Columbia University’s Chief Operating Officer, Cas Holloway, met Davidai at the entrance and told him he would not be allowed in. 

By Vered Weiss, World Israel News

An Israeli professor was blocked from entering Columbia’s campus to ‘hold a peaceful sit-in’ and discovered his ID card had been deactivated.

Shai Davidai, an Israeli-American Business professor wished to stage a pro-Israel sit-in demonstration after anti-Israel protests have been occupying the Manhattan campus for nearly a week.

A video taken of Davidai trying to enter the area shows his discovery that his ID card has been deactivated and that he was denied access to the main campus.

Columbia University’s Chief Operating Officer, Cas Holloway, met Davidai at the entrance and told him he would not be allowed in.

An hour earlier, Davidai said that he had received an offer from Holloway to hold this sit-in in a separate area from the main anti-Israel protest with the protection of public safety officers.

Davidai rejected this offer and posted on social media that the offer was “a continuation of six months of gaslighting and degrading the Jewish community.”

He then posted “This is 1938,” comparing the treatment of Jewish professors at universities like Columbia to the harassment and dismissal of Jewish instructors in Nazi Germany.

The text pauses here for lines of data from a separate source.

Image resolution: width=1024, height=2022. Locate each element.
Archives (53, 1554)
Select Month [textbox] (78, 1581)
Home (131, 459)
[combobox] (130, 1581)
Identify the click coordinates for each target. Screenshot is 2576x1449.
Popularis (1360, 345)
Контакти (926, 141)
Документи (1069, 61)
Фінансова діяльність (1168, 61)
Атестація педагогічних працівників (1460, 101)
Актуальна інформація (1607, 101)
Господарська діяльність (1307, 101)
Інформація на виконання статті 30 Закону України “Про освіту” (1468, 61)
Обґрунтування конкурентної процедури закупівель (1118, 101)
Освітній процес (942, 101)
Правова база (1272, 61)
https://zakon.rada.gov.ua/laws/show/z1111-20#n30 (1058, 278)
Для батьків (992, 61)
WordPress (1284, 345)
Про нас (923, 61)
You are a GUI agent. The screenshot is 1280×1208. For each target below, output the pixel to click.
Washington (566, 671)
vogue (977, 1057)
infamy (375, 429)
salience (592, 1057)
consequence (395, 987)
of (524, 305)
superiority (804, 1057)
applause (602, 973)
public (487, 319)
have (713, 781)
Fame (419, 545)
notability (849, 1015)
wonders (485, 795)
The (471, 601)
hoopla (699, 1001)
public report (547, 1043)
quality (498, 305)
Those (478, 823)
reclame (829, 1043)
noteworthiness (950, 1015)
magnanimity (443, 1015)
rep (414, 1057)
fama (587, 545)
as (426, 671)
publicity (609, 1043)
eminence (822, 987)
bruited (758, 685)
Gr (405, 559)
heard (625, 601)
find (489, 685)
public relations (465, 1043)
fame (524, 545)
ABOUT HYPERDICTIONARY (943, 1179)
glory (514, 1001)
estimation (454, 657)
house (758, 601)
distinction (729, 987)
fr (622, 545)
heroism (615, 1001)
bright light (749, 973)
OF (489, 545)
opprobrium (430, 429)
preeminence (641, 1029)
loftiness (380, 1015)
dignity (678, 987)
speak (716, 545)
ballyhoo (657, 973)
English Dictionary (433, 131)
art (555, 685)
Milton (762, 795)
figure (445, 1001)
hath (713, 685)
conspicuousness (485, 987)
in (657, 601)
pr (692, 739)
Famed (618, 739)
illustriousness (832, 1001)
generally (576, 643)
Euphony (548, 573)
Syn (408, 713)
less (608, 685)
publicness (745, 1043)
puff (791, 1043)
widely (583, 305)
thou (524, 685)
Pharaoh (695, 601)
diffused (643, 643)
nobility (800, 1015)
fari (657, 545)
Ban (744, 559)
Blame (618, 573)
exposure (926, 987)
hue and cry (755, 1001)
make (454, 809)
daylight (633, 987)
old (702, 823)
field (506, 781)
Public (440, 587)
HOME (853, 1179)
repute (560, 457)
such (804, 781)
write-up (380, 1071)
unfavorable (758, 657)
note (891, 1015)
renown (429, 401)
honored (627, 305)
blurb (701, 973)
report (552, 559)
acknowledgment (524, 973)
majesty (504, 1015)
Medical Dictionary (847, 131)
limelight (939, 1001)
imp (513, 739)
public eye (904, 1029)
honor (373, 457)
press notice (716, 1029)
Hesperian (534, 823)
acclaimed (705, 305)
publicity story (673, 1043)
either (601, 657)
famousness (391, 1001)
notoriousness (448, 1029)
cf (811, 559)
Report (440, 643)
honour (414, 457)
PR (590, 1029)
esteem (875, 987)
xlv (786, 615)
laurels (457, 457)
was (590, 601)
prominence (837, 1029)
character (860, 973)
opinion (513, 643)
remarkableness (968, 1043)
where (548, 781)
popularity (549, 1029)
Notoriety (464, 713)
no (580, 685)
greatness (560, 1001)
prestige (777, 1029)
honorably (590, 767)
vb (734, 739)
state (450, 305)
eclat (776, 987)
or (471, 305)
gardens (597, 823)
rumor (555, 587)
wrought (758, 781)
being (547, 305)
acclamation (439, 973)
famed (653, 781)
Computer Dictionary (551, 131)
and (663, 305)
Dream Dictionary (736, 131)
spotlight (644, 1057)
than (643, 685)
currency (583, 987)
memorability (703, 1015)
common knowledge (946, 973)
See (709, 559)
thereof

Shai Davidai, who often expresses his pride at being a Zionist and for having served in the IDF, has been vocal about antisemitism on campus beginning in the immediate aftermath of the October 7th massacre.

In October, Davidai delivered a speech criticizing Columbia’s administration for allowing “pro-terror student organizations” to harass Jewish students on campus.

After having been barred from entering the main part of campus, Davidai said, “I have not just a civil right as a Jewish person to be on campus, I have a right as a professor employed by the university to be on campus.”

He added, “Being Jewish in public has become a political statement,” Davidai said. “It’s not a privilege, it’s a right, and they’re not allowing me that right.”